* **Exercise brief**
Show the lines below where "header" occurs.

-- Provided entries follows --

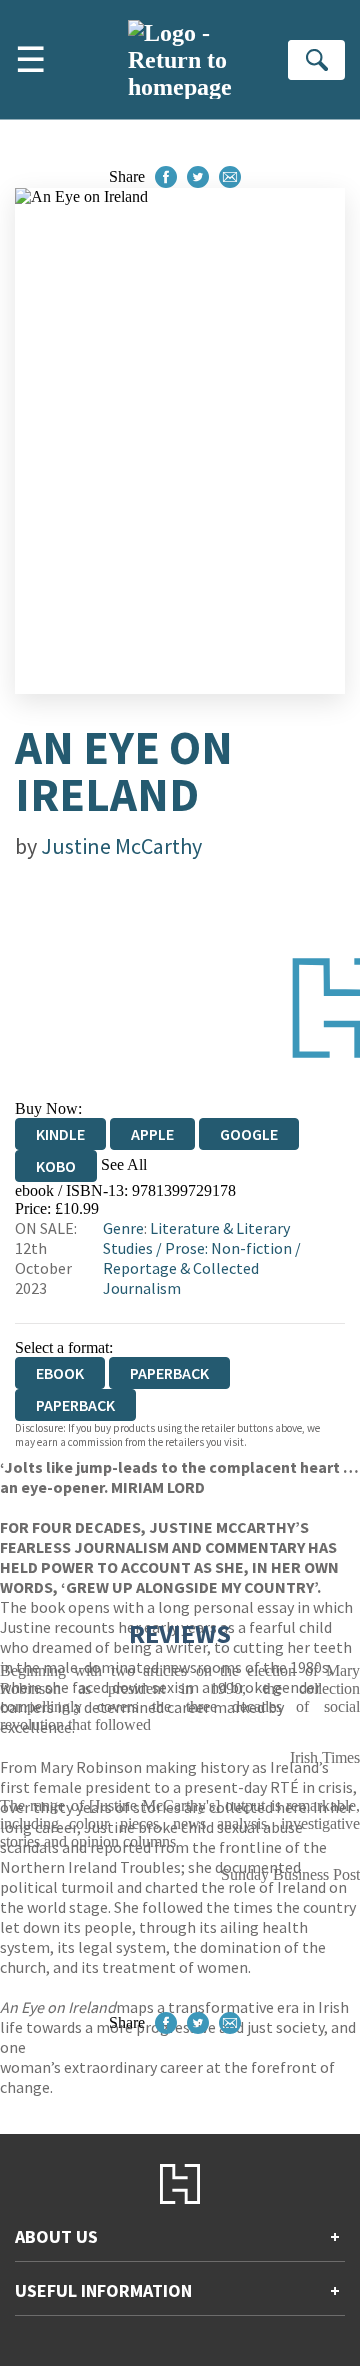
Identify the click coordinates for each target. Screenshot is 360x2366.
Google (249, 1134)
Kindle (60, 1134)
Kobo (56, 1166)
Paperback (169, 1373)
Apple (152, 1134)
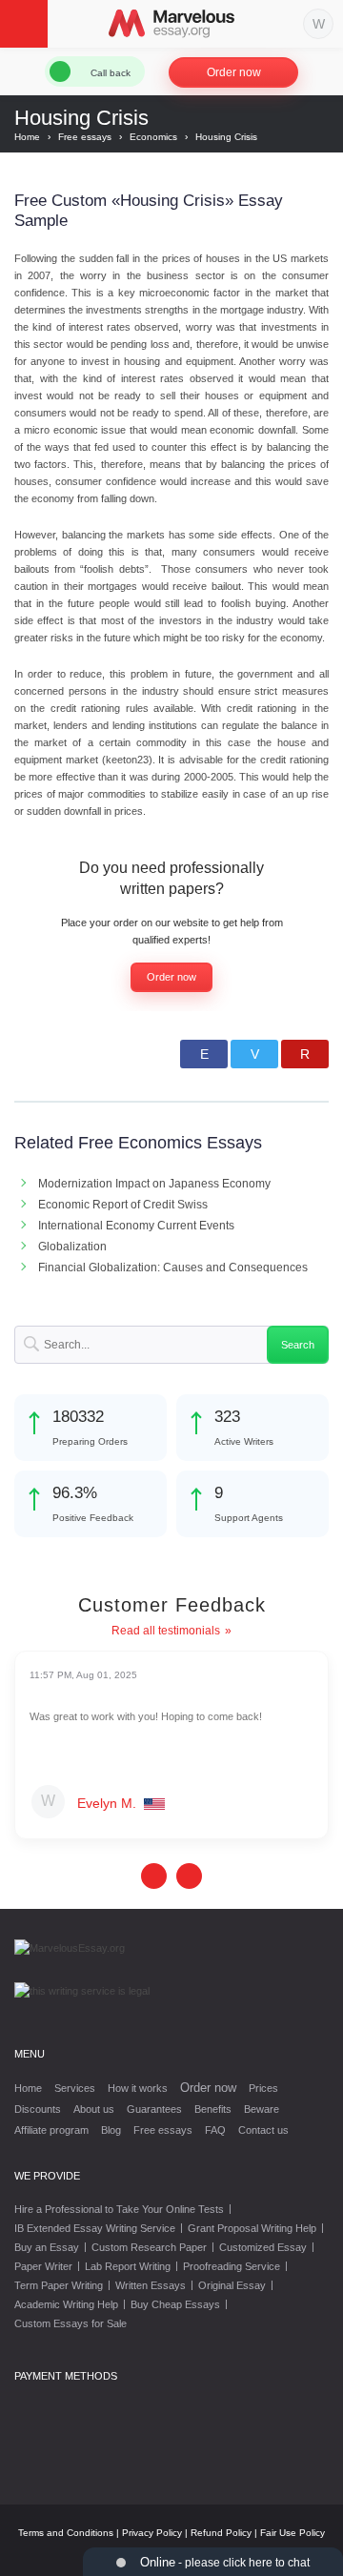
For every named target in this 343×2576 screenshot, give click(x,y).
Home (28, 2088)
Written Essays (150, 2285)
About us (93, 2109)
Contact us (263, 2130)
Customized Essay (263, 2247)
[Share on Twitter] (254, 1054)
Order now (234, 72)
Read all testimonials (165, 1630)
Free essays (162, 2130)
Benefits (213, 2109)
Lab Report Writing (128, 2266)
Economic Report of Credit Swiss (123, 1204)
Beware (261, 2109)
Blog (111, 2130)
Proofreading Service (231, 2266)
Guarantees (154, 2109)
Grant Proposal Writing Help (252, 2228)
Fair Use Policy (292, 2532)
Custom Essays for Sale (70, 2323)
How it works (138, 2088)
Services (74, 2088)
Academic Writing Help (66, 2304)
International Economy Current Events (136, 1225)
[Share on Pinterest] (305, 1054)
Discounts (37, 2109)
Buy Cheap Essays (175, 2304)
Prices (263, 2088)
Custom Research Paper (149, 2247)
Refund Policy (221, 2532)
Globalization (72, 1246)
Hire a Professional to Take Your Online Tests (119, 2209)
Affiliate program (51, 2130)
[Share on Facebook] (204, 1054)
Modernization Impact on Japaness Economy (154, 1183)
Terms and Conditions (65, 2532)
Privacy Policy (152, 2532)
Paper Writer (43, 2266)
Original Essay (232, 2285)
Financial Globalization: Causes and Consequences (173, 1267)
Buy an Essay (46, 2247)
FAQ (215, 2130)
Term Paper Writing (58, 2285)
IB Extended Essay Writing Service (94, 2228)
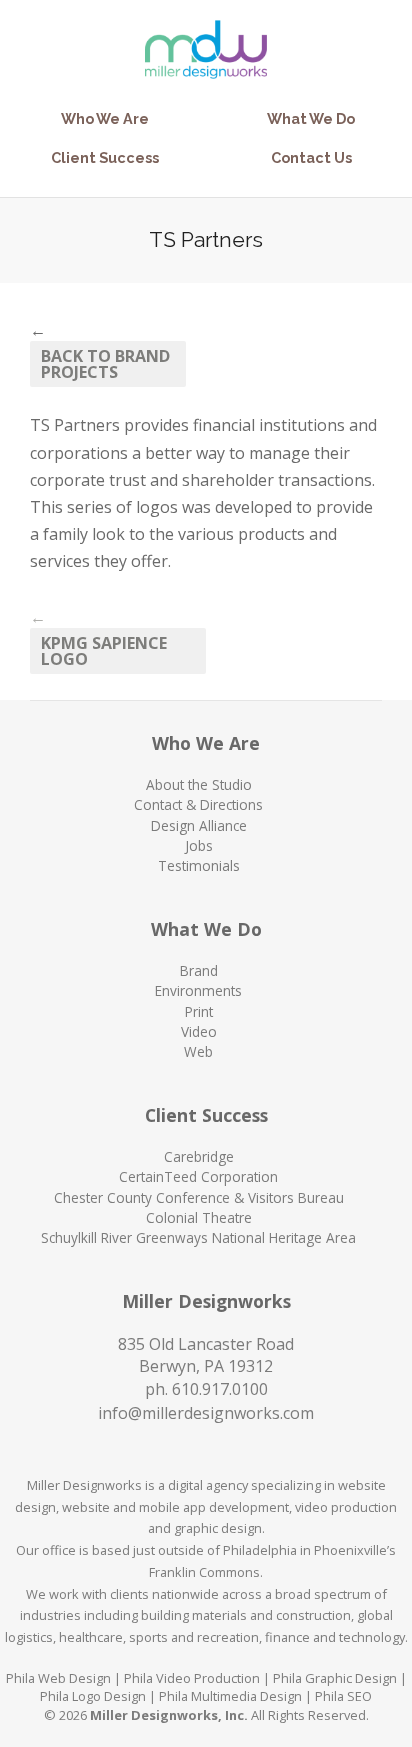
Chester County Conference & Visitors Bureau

-- Provided entries concluded --
-- Provided entries follows --

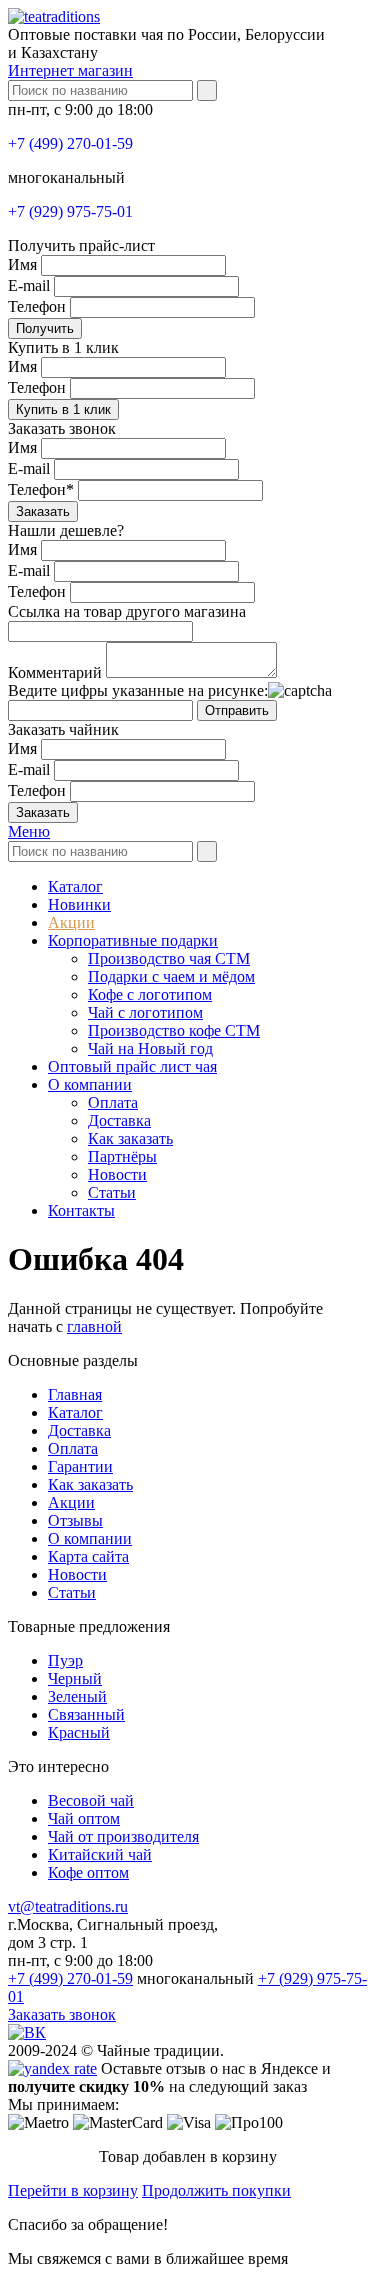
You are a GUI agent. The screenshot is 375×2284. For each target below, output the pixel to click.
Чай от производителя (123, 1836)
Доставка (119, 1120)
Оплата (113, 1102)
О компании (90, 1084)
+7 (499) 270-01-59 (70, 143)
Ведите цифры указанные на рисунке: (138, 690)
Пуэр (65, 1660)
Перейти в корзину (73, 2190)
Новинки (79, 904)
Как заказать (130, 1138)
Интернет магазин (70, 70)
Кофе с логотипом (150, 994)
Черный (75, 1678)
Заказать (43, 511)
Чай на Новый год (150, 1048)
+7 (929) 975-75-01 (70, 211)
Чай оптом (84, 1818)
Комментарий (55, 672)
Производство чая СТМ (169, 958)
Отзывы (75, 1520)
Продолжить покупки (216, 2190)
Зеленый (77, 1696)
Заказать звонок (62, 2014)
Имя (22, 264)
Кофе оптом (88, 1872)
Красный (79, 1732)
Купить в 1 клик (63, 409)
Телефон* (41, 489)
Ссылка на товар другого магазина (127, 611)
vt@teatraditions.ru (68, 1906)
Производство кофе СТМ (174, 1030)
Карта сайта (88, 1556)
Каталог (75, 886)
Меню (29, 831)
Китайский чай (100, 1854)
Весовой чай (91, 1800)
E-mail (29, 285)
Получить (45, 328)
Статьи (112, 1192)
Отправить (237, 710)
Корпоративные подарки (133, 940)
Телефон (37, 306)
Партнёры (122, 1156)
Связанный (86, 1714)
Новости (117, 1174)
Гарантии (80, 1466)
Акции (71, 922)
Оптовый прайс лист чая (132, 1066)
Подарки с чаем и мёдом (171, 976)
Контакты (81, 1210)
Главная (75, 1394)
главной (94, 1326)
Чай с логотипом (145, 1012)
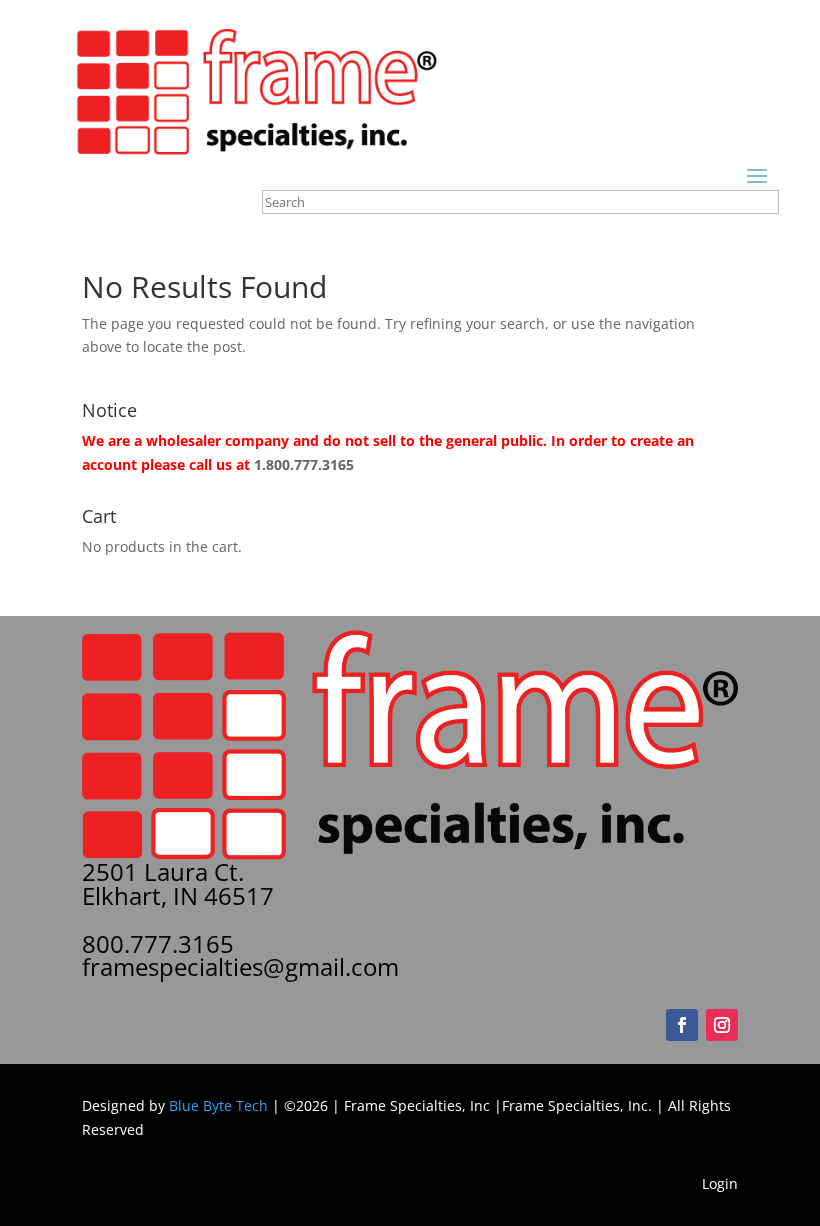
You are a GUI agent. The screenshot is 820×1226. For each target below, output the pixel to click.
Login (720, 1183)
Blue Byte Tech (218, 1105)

-- Provided entries concluded --
-- Provided entries follows --

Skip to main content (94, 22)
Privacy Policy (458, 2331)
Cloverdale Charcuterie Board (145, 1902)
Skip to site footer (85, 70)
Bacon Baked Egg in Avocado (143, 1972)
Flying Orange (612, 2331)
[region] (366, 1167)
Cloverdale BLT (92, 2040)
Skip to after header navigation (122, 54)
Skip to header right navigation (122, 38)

-- Provided entries concluded --

* **Exercise result**
Skip to after header navigation (122, 54)
Skip to header right navigation (122, 38)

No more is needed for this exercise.